Provided material
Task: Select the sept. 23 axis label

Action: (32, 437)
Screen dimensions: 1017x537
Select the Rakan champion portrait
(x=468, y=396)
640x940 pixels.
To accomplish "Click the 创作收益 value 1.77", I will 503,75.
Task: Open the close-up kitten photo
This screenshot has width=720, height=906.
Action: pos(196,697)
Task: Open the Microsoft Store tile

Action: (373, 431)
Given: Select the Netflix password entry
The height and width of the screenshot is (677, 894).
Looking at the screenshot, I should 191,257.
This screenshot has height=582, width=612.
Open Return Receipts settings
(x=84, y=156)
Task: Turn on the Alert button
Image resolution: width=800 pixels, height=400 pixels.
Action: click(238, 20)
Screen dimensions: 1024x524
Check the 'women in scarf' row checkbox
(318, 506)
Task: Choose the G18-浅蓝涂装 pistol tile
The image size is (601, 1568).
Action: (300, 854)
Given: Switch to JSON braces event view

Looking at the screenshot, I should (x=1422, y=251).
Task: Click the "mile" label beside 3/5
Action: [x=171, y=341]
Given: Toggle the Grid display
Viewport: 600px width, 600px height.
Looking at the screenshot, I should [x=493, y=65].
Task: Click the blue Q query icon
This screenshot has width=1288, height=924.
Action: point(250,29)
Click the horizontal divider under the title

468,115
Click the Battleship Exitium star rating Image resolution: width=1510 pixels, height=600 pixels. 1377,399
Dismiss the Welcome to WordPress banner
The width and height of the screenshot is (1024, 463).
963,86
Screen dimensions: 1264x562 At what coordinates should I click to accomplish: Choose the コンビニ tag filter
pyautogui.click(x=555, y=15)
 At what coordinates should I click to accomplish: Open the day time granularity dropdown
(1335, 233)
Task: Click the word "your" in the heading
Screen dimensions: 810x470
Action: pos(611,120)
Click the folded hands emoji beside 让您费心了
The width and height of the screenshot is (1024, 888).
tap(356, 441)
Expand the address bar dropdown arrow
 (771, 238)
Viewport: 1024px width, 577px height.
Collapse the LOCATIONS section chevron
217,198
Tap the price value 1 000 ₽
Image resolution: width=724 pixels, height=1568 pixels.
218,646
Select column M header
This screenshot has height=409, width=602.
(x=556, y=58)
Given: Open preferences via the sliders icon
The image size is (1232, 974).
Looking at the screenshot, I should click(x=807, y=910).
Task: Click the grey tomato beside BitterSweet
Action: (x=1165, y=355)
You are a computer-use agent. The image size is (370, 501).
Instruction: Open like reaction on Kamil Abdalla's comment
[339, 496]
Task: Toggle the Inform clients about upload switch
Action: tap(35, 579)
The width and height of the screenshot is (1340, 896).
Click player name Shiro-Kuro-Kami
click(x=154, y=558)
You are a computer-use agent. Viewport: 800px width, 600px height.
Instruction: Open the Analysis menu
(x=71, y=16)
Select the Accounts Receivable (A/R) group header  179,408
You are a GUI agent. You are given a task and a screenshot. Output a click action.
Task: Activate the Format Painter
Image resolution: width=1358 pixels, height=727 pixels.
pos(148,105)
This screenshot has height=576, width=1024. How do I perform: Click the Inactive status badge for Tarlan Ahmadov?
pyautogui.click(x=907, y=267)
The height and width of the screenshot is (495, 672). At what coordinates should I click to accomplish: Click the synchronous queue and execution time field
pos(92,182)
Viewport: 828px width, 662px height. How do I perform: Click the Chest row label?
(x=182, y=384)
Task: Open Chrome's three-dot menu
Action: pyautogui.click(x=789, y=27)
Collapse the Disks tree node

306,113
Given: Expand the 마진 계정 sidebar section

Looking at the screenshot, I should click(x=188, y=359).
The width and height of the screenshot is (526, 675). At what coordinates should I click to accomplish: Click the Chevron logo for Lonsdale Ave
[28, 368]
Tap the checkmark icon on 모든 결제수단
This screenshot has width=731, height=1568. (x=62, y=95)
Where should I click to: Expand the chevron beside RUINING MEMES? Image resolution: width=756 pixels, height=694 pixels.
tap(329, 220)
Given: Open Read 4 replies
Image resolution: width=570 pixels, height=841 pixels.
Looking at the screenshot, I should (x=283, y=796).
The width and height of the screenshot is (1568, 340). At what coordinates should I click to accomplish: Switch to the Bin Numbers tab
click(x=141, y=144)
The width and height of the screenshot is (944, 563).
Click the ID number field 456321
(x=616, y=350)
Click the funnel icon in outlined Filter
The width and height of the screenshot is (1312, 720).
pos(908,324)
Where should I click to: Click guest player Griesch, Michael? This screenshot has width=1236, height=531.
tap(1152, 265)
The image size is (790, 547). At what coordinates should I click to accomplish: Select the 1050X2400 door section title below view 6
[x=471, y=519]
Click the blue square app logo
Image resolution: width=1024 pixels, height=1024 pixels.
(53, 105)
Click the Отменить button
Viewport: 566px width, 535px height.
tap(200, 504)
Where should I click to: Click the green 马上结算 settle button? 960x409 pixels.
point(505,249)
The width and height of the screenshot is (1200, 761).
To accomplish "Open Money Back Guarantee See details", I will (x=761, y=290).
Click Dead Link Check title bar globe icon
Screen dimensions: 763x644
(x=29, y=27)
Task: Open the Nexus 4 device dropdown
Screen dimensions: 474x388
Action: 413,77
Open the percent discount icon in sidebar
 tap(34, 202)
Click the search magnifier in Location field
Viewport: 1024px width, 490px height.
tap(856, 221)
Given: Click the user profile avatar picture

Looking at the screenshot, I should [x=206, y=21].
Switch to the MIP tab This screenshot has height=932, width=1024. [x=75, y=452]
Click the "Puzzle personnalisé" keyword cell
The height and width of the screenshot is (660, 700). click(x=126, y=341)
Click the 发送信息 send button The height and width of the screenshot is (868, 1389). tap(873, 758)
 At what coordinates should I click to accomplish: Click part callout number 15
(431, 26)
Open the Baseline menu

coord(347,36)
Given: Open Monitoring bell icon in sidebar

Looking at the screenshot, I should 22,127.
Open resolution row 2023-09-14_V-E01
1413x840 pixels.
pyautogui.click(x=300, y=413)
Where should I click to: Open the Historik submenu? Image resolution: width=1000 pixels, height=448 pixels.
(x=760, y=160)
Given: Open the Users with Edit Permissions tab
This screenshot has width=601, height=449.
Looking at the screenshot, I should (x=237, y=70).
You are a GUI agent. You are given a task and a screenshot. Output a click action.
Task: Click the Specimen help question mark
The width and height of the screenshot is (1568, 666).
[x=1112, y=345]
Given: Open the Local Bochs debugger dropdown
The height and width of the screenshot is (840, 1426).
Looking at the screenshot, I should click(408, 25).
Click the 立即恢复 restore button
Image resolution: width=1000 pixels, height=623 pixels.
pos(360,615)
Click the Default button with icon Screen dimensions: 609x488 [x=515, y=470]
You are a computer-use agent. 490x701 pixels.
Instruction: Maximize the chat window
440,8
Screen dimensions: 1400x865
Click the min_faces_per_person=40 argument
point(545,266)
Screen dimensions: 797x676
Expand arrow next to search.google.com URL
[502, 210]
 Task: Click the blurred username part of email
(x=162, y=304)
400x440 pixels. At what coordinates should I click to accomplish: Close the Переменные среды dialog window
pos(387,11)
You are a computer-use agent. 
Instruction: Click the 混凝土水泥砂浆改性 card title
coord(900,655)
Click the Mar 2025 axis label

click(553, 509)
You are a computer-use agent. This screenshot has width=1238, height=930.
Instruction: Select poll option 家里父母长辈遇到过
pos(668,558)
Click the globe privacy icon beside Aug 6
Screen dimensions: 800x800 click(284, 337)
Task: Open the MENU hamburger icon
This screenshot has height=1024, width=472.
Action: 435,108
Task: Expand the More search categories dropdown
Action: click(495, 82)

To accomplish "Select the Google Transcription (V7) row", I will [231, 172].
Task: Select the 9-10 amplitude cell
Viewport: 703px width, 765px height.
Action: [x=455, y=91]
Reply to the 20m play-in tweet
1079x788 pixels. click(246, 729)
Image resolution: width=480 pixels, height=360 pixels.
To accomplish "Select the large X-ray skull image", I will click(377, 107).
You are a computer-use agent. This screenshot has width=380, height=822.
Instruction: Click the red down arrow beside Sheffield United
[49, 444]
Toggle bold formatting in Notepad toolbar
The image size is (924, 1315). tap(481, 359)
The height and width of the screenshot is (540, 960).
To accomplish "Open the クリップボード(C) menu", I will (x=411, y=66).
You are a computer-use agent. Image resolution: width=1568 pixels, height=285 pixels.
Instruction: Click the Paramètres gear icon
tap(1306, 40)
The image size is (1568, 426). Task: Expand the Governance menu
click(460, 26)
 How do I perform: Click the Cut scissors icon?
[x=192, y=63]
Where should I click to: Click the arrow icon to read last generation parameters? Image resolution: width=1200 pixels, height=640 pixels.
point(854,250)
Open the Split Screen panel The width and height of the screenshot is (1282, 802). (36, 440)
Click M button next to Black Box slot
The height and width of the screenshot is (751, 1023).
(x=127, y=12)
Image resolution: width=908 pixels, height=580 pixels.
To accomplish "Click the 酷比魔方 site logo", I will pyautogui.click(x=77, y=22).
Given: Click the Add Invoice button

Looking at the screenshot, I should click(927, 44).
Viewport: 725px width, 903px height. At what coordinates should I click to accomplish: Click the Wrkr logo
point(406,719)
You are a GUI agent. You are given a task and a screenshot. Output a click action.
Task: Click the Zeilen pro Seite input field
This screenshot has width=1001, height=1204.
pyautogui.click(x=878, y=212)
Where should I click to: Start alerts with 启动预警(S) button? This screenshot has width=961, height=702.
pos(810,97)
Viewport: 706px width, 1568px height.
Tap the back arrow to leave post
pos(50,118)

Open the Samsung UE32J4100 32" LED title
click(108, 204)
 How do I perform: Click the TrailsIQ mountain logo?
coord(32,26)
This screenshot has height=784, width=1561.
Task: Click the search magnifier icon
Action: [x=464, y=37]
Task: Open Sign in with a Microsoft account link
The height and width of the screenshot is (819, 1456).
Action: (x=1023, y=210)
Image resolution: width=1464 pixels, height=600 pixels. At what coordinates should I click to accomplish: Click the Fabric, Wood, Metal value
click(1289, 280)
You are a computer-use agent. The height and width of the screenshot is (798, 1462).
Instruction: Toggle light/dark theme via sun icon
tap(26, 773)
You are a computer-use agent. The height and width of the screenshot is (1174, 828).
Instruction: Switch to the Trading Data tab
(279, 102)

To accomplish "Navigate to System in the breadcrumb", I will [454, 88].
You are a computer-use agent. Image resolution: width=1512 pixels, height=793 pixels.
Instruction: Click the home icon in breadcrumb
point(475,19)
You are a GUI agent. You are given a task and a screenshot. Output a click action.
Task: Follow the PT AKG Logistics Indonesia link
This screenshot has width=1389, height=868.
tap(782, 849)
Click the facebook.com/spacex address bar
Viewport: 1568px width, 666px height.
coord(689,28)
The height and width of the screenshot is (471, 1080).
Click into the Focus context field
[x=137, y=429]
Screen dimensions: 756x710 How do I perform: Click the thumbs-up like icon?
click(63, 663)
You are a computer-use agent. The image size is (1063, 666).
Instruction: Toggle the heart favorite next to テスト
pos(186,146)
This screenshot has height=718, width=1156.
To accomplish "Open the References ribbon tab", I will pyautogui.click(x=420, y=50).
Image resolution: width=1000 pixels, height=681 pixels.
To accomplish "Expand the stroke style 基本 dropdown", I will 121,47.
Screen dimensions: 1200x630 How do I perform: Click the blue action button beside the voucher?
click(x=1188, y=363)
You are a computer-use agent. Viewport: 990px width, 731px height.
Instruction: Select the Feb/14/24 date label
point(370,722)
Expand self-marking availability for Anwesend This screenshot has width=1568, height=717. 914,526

How to complete this task
Word for word, restate the data above from its first line down to and including the line with "Task: Turn on the Alert button".

Solution to the exercise
Task: Select the sept. 23 axis label

Action: (32, 437)
Screen dimensions: 1017x537
Select the Rakan champion portrait
(x=468, y=396)
640x940 pixels.
To accomplish "Click the 创作收益 value 1.77", I will 503,75.
Task: Open the close-up kitten photo
This screenshot has width=720, height=906.
Action: pos(196,697)
Task: Open the Microsoft Store tile

Action: (373, 431)
Given: Select the Netflix password entry
The height and width of the screenshot is (677, 894).
Looking at the screenshot, I should 191,257.
This screenshot has height=582, width=612.
Open Return Receipts settings
(x=84, y=156)
Task: Turn on the Alert button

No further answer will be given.